Creating a pipeline is as simple as specifying the task:

In [None]:
# Create a sentiment analysis pipeline
# This automatically downloads the default model for sentiment analysis!
sentiment_pipe = pipeline(
    "sentiment-analysis",
    device=device,
    torch_dtype=torch.bfloat16  # Use bfloat16 on DGX Spark
)

print("Pipeline created!")
print(f"Model: {sentiment_pipe.model.config._name_or_path}")
show_memory()

In [None]:
# Use the pipeline - it's that simple!
result = sentiment_pipe("I absolutely love learning about AI on my DGX Spark!")
print(result)

# Process multiple texts at once (batched inference)
texts = [
    "This is the best course ever!",
    "I'm struggling with this concept.",
    "The weather is nice today.",
    "I can't believe how terrible this experience was."
]

results = sentiment_pipe(texts)
print("\nBatch results:")
for text, result in zip(texts, results):
    print(f"  '{text[:40]}...' → {result['label']} ({result['score']:.2%})")

### What Just Happened?

With just `pipeline("sentiment-analysis")`, Hugging Face:
1. Downloaded the default sentiment model (`distilbert-base-uncased-finetuned-sst-2-english`)
2. Created a tokenizer for that model
3. Set up the model for inference
4. Created a post-processor that converts logits → readable labels

All in one line! And when you call it, it handles tokenization, inference, and output formatting automatically.

---

## Part 2: The Five Essential Pipelines

Let's showcase the five pipelines required for this task's deliverable.
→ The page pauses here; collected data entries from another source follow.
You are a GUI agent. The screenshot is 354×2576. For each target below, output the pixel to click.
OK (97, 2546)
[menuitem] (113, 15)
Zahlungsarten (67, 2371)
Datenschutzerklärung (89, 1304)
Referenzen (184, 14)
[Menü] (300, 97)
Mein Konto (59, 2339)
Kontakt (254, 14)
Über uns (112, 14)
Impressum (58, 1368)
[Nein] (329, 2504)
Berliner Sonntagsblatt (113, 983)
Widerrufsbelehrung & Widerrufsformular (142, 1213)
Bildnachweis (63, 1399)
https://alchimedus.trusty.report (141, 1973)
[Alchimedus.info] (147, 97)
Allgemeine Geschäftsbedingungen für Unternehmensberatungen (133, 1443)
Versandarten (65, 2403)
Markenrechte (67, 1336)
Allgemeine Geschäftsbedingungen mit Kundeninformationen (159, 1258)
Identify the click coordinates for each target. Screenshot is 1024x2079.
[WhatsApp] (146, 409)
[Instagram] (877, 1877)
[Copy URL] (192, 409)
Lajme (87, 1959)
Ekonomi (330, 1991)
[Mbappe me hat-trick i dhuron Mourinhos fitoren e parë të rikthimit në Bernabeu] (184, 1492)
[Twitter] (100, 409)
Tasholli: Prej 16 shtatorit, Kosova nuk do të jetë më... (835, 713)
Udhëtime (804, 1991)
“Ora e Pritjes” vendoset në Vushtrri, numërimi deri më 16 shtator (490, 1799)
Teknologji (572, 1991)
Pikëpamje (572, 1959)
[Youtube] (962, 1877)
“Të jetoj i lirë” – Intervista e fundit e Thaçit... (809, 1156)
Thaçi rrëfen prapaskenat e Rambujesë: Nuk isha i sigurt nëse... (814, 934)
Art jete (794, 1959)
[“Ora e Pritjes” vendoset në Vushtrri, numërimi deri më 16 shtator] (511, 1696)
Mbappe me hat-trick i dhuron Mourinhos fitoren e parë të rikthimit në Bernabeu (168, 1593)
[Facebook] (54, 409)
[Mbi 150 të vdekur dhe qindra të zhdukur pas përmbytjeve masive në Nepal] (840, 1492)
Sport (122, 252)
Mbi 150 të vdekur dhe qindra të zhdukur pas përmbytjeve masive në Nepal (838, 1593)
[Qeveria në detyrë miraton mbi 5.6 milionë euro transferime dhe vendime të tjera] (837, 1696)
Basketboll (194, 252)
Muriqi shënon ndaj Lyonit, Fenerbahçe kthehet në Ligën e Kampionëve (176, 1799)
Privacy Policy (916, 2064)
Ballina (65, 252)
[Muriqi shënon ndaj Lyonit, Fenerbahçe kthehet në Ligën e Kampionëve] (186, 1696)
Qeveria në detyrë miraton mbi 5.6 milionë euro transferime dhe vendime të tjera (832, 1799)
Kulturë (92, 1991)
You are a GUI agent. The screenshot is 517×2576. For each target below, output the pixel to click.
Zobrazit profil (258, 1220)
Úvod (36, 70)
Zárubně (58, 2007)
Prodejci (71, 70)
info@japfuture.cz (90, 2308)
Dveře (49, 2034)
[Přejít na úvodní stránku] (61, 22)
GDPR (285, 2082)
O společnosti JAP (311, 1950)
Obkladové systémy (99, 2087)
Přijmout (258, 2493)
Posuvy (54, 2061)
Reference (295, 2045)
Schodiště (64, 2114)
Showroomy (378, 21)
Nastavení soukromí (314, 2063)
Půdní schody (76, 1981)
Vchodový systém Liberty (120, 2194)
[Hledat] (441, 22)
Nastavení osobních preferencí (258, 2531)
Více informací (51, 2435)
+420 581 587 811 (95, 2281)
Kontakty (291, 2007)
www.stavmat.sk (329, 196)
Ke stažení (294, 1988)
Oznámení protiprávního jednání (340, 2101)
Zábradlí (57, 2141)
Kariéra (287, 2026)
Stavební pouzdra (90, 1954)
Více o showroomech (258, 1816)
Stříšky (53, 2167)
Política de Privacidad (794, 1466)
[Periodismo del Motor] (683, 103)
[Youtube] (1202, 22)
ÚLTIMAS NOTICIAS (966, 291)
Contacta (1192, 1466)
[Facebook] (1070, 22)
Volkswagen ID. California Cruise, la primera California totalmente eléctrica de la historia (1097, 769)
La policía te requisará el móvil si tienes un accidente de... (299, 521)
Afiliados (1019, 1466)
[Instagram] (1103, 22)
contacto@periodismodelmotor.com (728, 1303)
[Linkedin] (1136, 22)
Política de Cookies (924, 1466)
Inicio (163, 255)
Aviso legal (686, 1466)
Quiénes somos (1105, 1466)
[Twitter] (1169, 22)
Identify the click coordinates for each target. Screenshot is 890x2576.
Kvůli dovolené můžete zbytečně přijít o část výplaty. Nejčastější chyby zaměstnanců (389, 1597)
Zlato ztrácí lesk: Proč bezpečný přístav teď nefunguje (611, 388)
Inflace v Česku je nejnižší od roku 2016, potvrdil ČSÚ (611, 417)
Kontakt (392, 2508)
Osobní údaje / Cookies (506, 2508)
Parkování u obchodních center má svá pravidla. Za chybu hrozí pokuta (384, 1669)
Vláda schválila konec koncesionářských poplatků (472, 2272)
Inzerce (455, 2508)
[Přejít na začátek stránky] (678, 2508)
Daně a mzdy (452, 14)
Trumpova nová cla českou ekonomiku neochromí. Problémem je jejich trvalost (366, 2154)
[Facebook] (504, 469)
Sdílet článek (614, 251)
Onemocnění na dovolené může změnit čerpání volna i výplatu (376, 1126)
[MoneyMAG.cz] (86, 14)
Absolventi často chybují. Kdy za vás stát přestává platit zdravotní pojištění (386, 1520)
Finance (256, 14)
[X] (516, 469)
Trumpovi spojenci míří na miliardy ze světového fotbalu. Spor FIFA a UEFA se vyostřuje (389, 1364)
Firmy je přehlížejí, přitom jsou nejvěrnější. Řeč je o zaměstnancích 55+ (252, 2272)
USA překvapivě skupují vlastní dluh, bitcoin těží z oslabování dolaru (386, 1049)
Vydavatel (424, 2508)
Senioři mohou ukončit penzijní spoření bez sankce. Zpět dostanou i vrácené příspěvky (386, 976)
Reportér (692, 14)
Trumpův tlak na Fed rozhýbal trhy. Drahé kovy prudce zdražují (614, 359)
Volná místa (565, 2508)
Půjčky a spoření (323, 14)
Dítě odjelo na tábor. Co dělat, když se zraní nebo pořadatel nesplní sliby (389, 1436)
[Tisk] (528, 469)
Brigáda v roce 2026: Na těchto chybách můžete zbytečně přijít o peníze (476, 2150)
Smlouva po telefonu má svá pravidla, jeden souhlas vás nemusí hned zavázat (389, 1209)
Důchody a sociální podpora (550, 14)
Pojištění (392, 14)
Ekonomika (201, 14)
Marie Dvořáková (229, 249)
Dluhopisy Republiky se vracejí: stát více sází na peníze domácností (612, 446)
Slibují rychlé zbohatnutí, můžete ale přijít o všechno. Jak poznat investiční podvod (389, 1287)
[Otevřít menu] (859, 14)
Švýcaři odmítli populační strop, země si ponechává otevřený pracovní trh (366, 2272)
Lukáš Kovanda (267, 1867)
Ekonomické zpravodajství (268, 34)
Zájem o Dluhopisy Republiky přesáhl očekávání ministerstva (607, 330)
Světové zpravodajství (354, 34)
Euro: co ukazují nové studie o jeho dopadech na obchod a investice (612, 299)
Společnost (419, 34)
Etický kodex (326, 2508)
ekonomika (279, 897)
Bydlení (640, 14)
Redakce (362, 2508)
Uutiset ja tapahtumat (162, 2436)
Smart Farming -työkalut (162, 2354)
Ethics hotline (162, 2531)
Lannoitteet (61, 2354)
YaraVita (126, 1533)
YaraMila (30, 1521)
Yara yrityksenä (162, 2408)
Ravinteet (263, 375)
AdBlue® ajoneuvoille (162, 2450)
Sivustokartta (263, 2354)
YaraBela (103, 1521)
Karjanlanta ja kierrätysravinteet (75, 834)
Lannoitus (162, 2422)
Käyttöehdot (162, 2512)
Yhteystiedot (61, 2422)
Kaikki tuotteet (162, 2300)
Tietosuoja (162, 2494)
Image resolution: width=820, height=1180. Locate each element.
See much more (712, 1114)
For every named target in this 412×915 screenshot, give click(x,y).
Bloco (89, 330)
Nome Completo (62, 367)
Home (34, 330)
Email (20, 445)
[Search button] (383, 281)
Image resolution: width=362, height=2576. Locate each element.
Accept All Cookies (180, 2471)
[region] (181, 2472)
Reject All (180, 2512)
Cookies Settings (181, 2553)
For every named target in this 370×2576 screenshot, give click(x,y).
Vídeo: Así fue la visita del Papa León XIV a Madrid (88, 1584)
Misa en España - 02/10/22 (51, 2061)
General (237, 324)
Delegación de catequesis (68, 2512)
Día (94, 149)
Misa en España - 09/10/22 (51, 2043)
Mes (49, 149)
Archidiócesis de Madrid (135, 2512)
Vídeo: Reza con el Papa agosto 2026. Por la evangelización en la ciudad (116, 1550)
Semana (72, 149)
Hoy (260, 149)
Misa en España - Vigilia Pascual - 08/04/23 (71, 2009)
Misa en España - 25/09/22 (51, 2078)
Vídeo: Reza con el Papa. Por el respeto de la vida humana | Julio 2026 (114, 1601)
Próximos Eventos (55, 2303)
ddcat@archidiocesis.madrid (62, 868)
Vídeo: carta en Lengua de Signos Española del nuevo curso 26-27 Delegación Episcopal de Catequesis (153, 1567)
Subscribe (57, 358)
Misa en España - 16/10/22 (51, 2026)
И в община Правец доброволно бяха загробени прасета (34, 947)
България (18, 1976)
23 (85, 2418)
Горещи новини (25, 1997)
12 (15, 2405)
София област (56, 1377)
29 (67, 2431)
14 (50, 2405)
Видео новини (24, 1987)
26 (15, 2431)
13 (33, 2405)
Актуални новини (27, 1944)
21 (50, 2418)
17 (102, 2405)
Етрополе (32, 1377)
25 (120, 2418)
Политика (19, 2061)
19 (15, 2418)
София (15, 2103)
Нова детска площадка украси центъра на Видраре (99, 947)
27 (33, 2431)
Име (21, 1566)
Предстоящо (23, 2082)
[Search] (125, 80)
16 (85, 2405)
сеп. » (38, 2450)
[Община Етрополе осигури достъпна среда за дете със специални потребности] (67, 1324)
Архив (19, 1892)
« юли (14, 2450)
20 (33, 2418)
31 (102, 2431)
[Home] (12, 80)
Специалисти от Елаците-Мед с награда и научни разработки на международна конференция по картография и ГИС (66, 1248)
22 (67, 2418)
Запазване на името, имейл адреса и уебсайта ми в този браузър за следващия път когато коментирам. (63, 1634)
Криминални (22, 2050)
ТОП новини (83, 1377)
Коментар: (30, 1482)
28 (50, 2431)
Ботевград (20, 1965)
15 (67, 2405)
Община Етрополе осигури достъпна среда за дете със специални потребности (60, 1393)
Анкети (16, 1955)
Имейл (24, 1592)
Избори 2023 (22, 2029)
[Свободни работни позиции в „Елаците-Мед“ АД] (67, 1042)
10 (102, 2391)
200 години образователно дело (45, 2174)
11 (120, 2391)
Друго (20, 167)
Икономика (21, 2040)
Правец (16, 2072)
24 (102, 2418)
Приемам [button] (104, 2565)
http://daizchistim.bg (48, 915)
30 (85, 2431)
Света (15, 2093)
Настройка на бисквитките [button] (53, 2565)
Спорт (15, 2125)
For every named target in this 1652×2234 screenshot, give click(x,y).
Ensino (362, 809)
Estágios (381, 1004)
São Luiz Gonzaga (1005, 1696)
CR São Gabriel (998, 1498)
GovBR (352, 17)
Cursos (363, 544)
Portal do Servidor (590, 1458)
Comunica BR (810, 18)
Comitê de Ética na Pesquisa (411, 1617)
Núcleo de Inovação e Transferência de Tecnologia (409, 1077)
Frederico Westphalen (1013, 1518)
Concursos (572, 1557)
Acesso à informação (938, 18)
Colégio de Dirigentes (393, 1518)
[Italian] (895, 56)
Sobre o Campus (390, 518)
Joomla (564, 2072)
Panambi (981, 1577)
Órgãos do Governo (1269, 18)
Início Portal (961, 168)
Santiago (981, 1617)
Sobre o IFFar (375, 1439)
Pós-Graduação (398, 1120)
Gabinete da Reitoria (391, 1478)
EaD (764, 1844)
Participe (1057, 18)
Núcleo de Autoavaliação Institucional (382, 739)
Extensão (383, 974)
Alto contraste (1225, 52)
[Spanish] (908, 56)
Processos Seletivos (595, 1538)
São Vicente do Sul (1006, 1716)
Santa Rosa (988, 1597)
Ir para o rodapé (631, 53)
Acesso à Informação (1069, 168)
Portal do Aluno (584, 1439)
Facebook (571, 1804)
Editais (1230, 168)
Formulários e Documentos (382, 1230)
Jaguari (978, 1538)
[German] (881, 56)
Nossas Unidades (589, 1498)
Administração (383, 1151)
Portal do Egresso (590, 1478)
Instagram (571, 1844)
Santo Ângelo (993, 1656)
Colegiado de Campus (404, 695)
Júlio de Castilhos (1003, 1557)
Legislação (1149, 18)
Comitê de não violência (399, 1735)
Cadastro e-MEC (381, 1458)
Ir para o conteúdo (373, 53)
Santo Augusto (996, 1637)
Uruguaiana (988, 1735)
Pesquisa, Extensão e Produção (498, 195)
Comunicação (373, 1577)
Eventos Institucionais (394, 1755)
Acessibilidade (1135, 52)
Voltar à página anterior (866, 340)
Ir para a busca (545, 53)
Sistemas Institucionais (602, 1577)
### Pipeline 1: Text Generation

In [None]:
# Clean up previous pipeline
del sentiment_pipe
torch.cuda.empty_cache()

print("Creating text generation pipeline...")

# Text Generation Pipeline
generator = pipeline(
    "text-generation",
    model="gpt2",  # Specify model explicitly
    device=device,
    torch_dtype=torch.bfloat16
)

show_memory()

In [None]:
# Generate text with different parameters
prompt = "Artificial intelligence will transform"

print("Text Generation Demo\n")
print(f"Prompt: '{prompt}'\n")

# Default generation
result = generator(
    prompt,
    max_new_tokens=50,
    num_return_sequences=1
)
print("Default (greedy):")
print(f"  {result[0]['generated_text']}\n")

# Creative generation with sampling
result = generator(
    prompt,
    max_new_tokens=50,
    num_return_sequences=2,
    do_sample=True,
    temperature=0.9,
    top_p=0.95
)
print("Creative (sampling, temp=0.9):")
for i, r in enumerate(result):
    print(f"  {i+1}. {r['generated_text']}\n")

#### Generation Parameters Explained

| Parameter | Effect | When to Use |
|-----------|--------|-------------|
| `max_new_tokens` | Limit output length | Always set this! |
| `do_sample=True` | Enable random sampling | Creative tasks |
| `temperature` | Higher = more random | 0.7-1.0 for creativity |
| `top_p` | Nucleus sampling threshold | 0.9-0.95 typical |
| `top_k` | Limit vocabulary per step | 50-100 typical |
| `num_return_sequences` | Multiple outputs | Compare options |

### Pipeline 2: Sentiment Analysis (already shown above)

Let's do a more comprehensive demo:

In [None]:
# Clean up
del generator
torch.cuda.empty_cache()

# Create sentiment pipeline with a more powerful model
sentiment = pipeline(
    "sentiment-analysis",
    model="cardiffnlp/twitter-roberta-base-sentiment-latest",
    device=device,
    torch_dtype=torch.bfloat16
)

print("Loaded Twitter-RoBERTa sentiment model")
show_memory()

In [None]:
# Test on realistic examples
customer_feedback = [
    "Your product changed my life! Best purchase ever!",
    "Waited 3 weeks for delivery. Unacceptable.",
    "It's okay I guess. Does what it says.",
    "The customer service was incredibly helpful and patient.",
    "Don't waste your money on this garbage.",
    "Shipped fast but packaging was damaged.",
    "I've recommended this to all my friends!",
    "Why is this so complicated to set up?"
]

print("Customer Feedback Sentiment Analysis\n")
print(f"{'Feedback':<55} {'Sentiment':<10} {'Score'}")
print("=" * 75)

results = sentiment(customer_feedback)
for text, result in zip(customer_feedback, results):
    display_text = text[:52] + "..." if len(text) > 55 else text
    print(f"{display_text:<55} {result['label']:<10} {result['score']:.2%}")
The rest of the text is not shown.